(Records excerpted from a collection)
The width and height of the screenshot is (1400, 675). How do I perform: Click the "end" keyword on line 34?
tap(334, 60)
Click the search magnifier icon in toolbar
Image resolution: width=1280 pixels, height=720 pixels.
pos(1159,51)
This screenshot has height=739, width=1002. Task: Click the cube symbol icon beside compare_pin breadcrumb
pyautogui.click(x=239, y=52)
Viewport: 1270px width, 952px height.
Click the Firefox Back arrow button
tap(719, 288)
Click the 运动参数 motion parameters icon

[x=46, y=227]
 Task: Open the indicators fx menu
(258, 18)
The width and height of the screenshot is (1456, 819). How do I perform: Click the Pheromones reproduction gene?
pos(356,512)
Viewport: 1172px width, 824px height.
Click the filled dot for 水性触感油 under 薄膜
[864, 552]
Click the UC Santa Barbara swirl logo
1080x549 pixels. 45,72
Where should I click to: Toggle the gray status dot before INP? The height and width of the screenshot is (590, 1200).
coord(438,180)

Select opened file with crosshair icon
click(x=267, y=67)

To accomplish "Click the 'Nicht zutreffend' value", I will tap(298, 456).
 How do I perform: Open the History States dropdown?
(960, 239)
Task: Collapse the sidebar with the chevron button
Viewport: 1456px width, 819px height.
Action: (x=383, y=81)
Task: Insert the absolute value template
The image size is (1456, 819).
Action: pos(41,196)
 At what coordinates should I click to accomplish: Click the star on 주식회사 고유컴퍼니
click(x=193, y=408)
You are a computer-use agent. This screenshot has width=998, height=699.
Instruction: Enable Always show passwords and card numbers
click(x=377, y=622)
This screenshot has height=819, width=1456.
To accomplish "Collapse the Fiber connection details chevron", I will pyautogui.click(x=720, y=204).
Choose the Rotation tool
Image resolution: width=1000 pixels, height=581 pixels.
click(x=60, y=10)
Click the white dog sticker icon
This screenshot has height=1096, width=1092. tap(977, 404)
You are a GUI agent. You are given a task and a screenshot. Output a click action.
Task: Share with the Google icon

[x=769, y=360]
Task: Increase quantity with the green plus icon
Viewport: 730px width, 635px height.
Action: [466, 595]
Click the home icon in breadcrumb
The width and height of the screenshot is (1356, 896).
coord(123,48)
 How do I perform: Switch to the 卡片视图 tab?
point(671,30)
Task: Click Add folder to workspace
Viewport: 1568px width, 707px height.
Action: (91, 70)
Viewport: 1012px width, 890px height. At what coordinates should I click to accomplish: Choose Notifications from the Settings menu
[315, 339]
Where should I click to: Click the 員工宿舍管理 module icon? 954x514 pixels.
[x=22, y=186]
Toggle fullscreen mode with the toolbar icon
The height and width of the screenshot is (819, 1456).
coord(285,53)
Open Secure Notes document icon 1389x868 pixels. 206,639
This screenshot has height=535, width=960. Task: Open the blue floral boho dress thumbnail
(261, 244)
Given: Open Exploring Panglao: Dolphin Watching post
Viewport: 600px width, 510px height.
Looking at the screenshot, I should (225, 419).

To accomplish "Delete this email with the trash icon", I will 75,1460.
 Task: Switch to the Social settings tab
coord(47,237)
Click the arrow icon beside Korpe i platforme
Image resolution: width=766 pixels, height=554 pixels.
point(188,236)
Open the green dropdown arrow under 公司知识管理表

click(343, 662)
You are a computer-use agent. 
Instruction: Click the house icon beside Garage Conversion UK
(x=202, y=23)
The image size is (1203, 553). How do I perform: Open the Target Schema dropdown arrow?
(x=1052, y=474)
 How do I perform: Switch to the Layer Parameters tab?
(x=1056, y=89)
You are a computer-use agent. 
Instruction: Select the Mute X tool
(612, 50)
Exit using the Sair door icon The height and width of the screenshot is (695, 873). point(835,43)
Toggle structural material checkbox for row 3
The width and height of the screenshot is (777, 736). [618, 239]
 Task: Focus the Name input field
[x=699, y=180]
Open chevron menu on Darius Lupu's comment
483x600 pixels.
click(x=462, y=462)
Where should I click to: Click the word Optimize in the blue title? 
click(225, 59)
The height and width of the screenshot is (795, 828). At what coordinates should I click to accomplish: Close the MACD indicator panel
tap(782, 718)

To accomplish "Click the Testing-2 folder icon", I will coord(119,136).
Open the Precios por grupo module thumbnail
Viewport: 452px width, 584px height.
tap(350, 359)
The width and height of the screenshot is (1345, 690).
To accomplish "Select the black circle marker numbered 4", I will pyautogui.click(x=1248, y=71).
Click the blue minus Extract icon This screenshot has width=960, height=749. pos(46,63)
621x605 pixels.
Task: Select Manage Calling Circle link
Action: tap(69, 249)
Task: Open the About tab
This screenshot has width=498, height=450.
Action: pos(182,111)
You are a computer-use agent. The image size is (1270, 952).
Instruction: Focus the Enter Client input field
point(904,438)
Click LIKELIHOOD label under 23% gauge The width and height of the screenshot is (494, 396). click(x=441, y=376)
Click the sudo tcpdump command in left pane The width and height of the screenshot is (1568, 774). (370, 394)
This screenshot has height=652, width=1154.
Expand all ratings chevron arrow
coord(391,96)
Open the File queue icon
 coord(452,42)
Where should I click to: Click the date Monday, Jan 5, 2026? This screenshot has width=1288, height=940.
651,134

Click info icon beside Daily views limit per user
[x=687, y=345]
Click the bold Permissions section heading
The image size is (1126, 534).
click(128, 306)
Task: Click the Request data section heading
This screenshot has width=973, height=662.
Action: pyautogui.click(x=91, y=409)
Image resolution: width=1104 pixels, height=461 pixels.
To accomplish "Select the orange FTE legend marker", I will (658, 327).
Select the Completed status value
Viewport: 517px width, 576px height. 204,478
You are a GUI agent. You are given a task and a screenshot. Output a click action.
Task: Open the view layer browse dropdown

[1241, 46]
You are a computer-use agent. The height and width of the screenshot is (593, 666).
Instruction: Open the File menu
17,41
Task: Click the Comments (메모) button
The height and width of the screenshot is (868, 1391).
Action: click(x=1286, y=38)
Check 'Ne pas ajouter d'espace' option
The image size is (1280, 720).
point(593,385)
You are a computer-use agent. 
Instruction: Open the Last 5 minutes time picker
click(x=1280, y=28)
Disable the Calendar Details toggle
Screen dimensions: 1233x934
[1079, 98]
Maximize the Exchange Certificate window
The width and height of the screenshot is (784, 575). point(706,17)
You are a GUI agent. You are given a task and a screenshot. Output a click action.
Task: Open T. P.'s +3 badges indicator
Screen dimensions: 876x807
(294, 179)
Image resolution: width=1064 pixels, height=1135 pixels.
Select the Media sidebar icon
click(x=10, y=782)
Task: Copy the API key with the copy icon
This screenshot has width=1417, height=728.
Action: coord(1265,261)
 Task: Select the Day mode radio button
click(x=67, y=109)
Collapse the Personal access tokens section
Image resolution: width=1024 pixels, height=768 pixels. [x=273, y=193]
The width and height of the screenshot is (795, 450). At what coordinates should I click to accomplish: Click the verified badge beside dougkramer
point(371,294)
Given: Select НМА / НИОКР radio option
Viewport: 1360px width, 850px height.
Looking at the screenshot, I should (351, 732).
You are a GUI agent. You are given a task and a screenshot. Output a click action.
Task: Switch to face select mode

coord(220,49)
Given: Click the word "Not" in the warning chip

▶ **To do**
Copy out the rows word for word, starting at the line containing "The width and height of the screenshot is (1456, 819)." and ending after the line containing "click(x=377, y=622)".

▶ **Written reply**
The width and height of the screenshot is (1456, 819). How do I perform: Click the Pheromones reproduction gene?
pos(356,512)
Viewport: 1172px width, 824px height.
Click the filled dot for 水性触感油 under 薄膜
[864, 552]
Click the UC Santa Barbara swirl logo
1080x549 pixels. 45,72
Where should I click to: Toggle the gray status dot before INP? The height and width of the screenshot is (590, 1200).
coord(438,180)

Select opened file with crosshair icon
click(x=267, y=67)

To accomplish "Click the 'Nicht zutreffend' value", I will tap(298, 456).
 How do I perform: Open the History States dropdown?
(960, 239)
Task: Collapse the sidebar with the chevron button
Viewport: 1456px width, 819px height.
Action: (x=383, y=81)
Task: Insert the absolute value template
The image size is (1456, 819).
Action: pos(41,196)
 At what coordinates should I click to accomplish: Click the star on 주식회사 고유컴퍼니
click(x=193, y=408)
You are a computer-use agent. This screenshot has width=998, height=699.
Instruction: Enable Always show passwords and card numbers
click(x=377, y=622)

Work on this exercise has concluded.